Depuis long-temps un jeune homme, fils d'un laboureur de la même paroisse, nommé Benoît Bard, s'attachait à ses pas, et l'obsédait de ses galantes poursuites. N'ayant pu, malgré tous ses soins, séduire l'objet de ses désirs, ce jeune homme, né avec des passions vives et brutales, résolut d'employer la violence pour triompher de Jeanne Delaste. Sachant que cette jeune fille conduisait le troupeau confié à sa garde dans un pacage éloigné de toute habitation, il saisit un moment où les champs voisins étaient absolument solitaires pour consommer son crime.

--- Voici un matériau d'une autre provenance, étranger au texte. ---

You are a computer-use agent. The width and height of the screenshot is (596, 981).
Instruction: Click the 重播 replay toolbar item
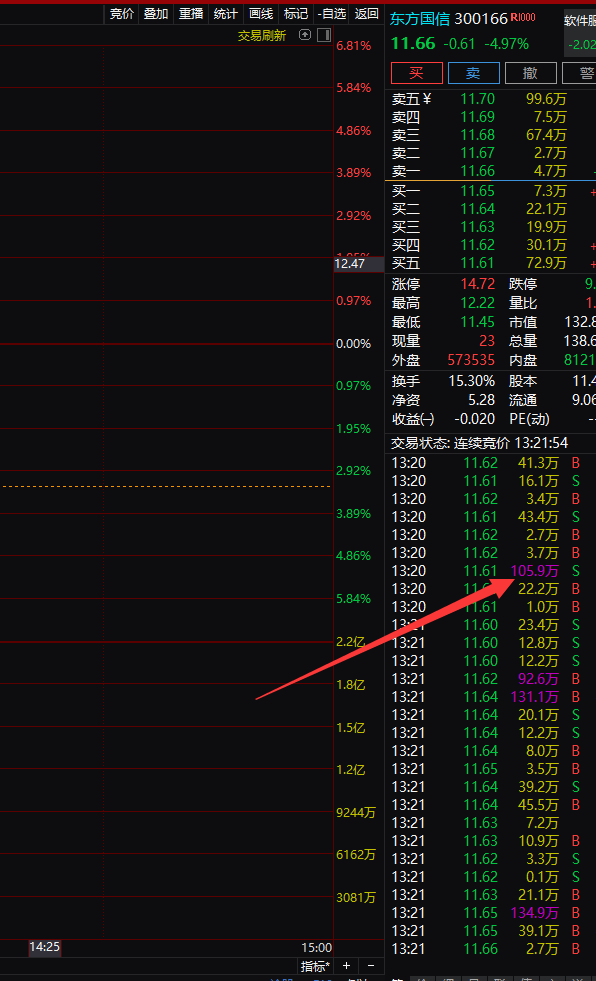(191, 14)
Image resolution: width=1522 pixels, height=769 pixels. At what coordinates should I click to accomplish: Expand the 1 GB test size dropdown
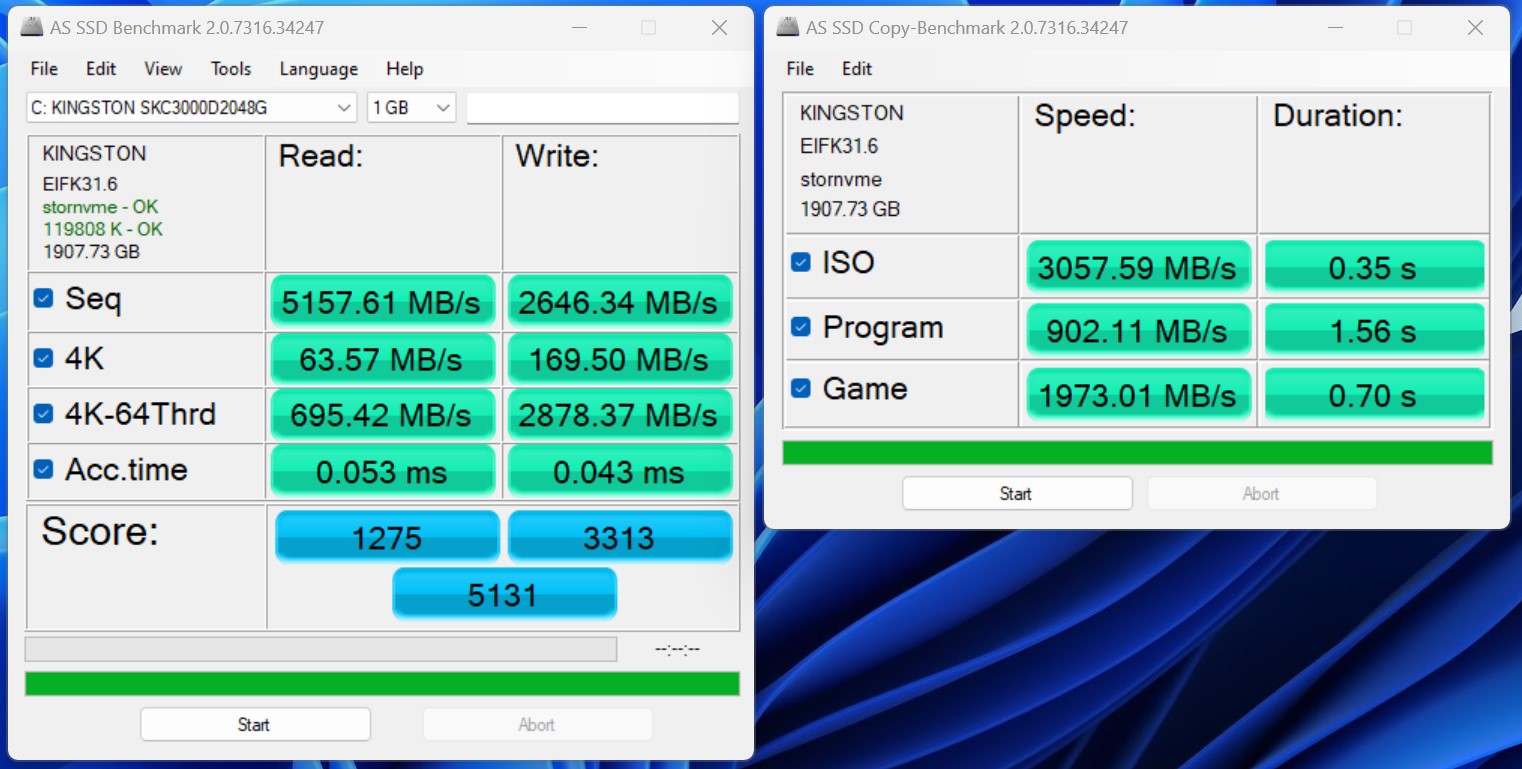click(411, 108)
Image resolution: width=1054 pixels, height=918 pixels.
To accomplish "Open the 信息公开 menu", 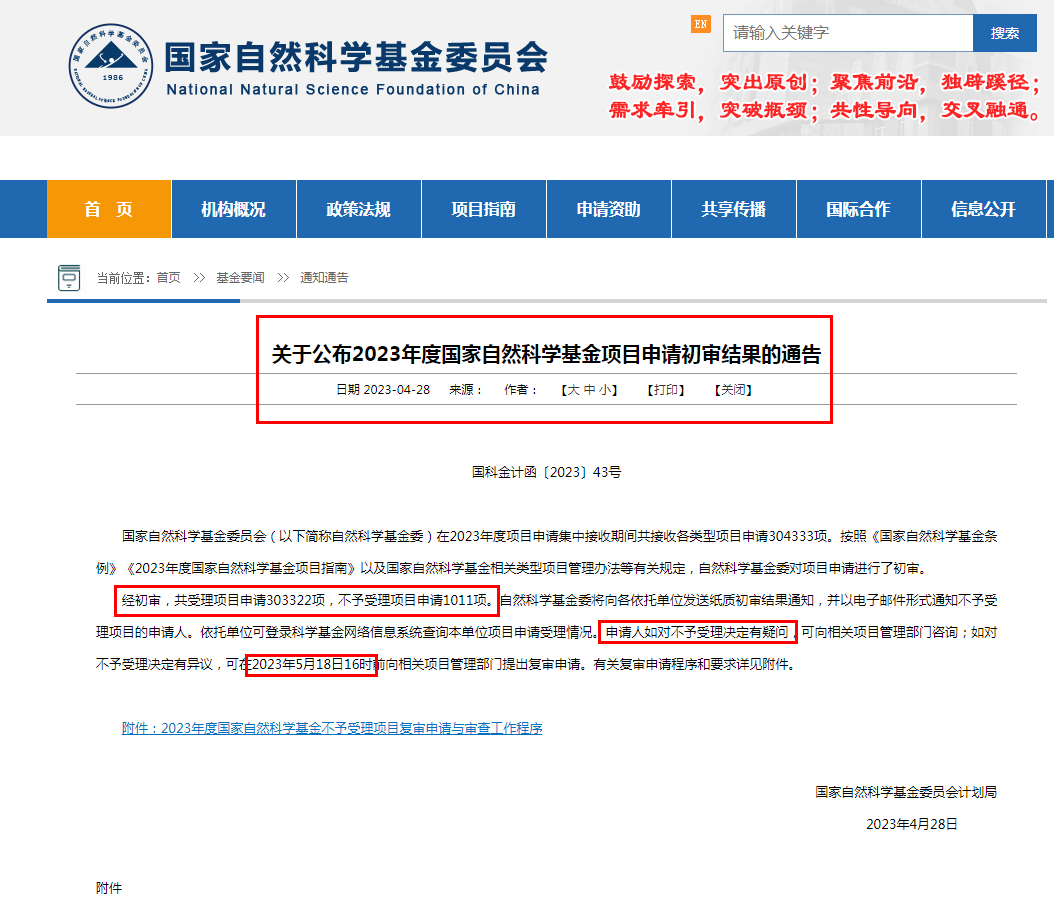I will pyautogui.click(x=983, y=208).
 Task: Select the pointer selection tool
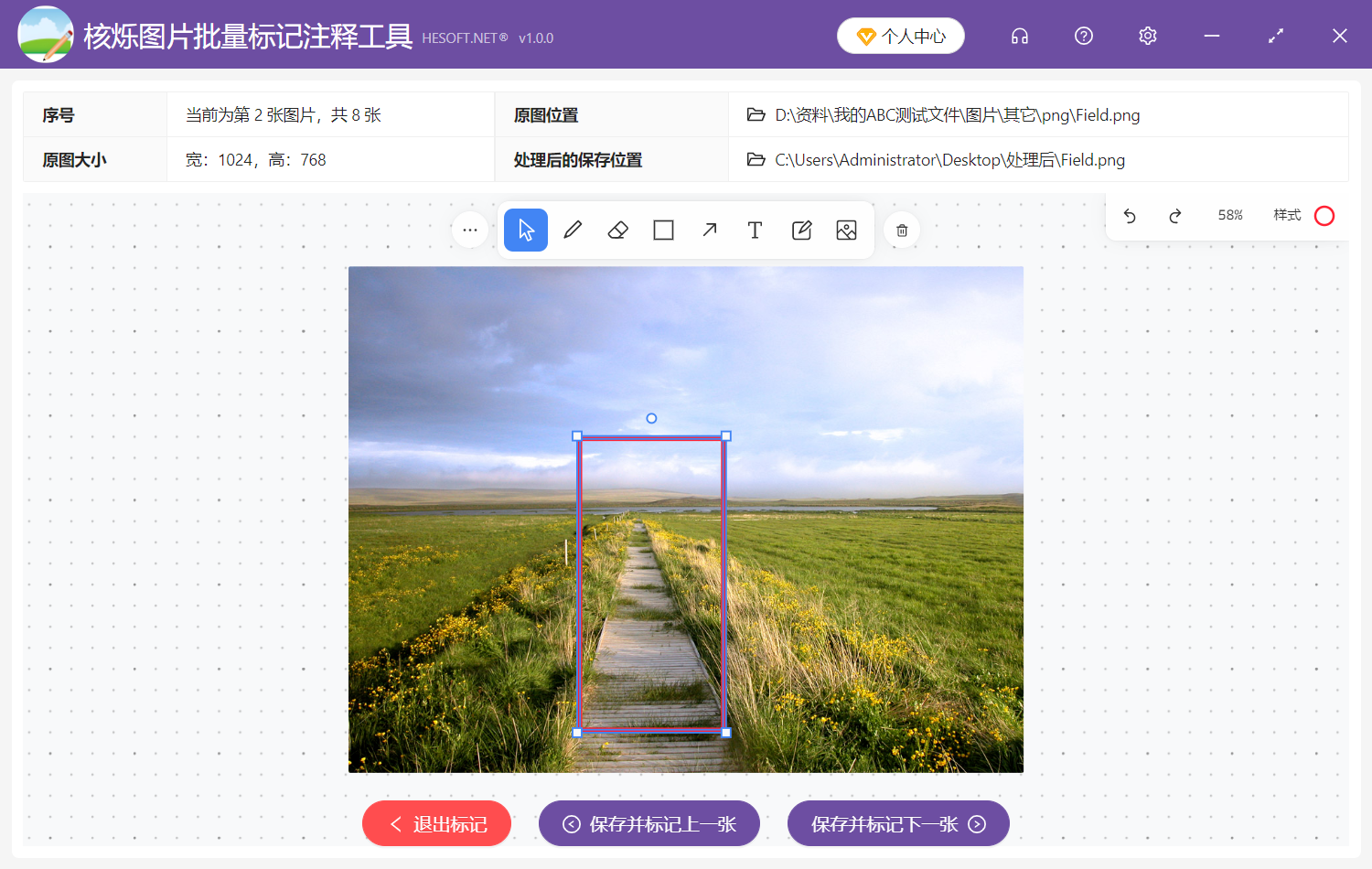[525, 230]
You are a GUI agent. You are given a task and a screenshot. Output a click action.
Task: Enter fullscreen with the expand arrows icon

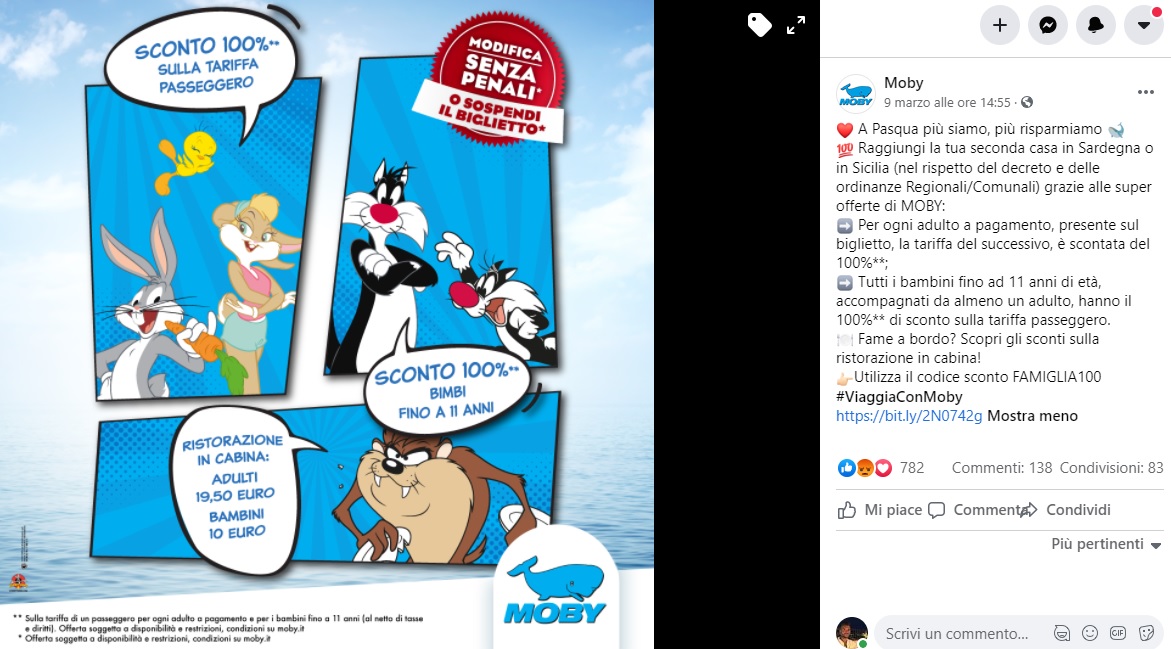click(796, 25)
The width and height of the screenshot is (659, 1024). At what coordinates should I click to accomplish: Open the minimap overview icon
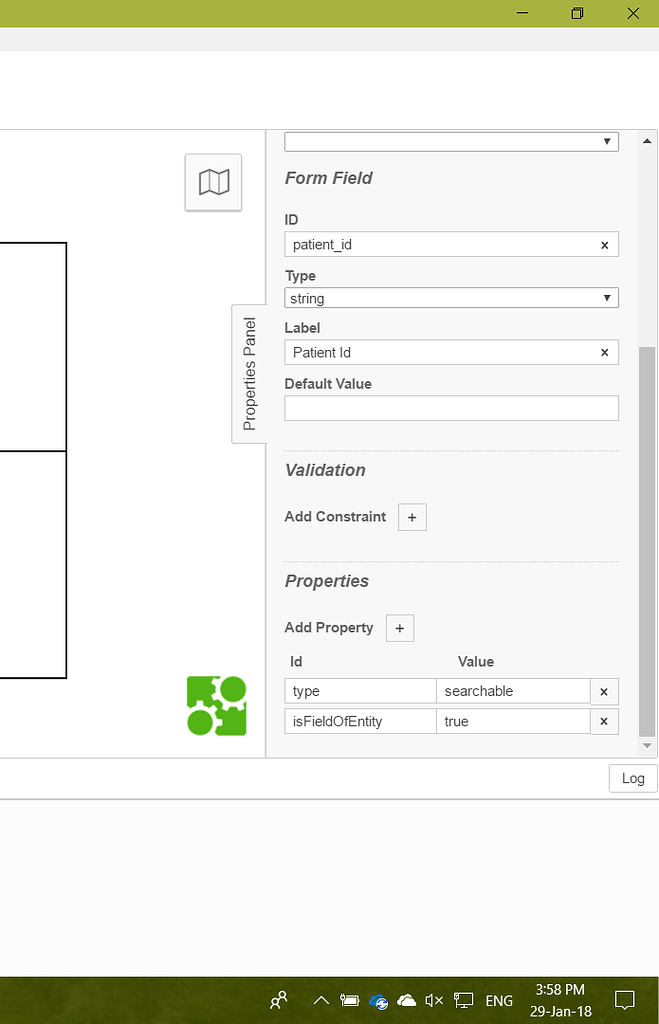[x=213, y=182]
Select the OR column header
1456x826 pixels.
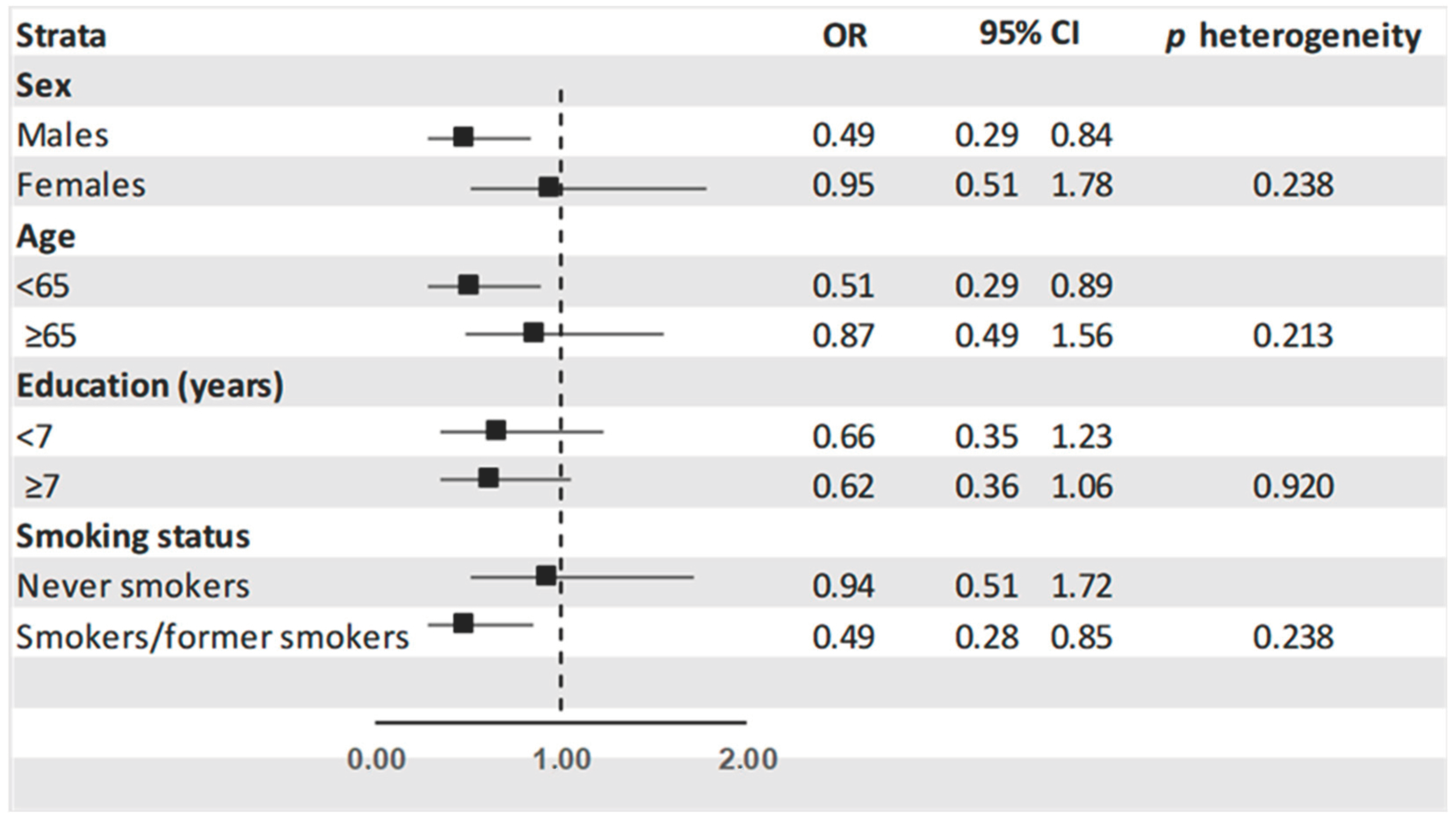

Renonçant aux manières caressantes, aux propos doucereux à l'usage des amans, ce jeune débauché aborde sa victime avec un air menaçant. Il lui dit, en proférant les juremens les plus affreux, qu'il va lui donner la mort si elle ne consent sur l'heure à couronner ses désirs. La bergère n'est point effrayée de ses menaces; elle défend sa vertu avec courage; elle se déclare prête à souffrir plutôt la mort que le déshonneur. Irrité de tant de résistance, Benoît Bard saisit Jeanne Delaste, la terrasse, et l'accable de coups. L'infortunée ayant alors perdu l'usage de ses sens, le villageois brutal assouvit sa féroce passion. Aussitôt que Jeanne fut revenue à elle-même, elle fit retentir l'air de ses cris. Des laboureurs accoururent, et trouvèrent le scélérat qui insultait encore la victime de sa brutalité. Indignés d'une conduite aussi odieuse, ils accompagnèrent la malheureuse bergère chez le magistrat, vengeur naturel de l'innocence outragée. A l'instant même plainte fut rendue contre le coupable. Sur l'information, Benoît Bard fut décrété de prise de corps, et d'après les preuves qui en résultèrent, les juges de la sénéchaussée de Riom le condamnèrent à être pendu.

Par arrêt du 19 avril 1780, la sentence des premiers juges fut confirmée, et Benoît Bard fut envoyé à Riom pour y subir la peine qu'avait méritée son crime.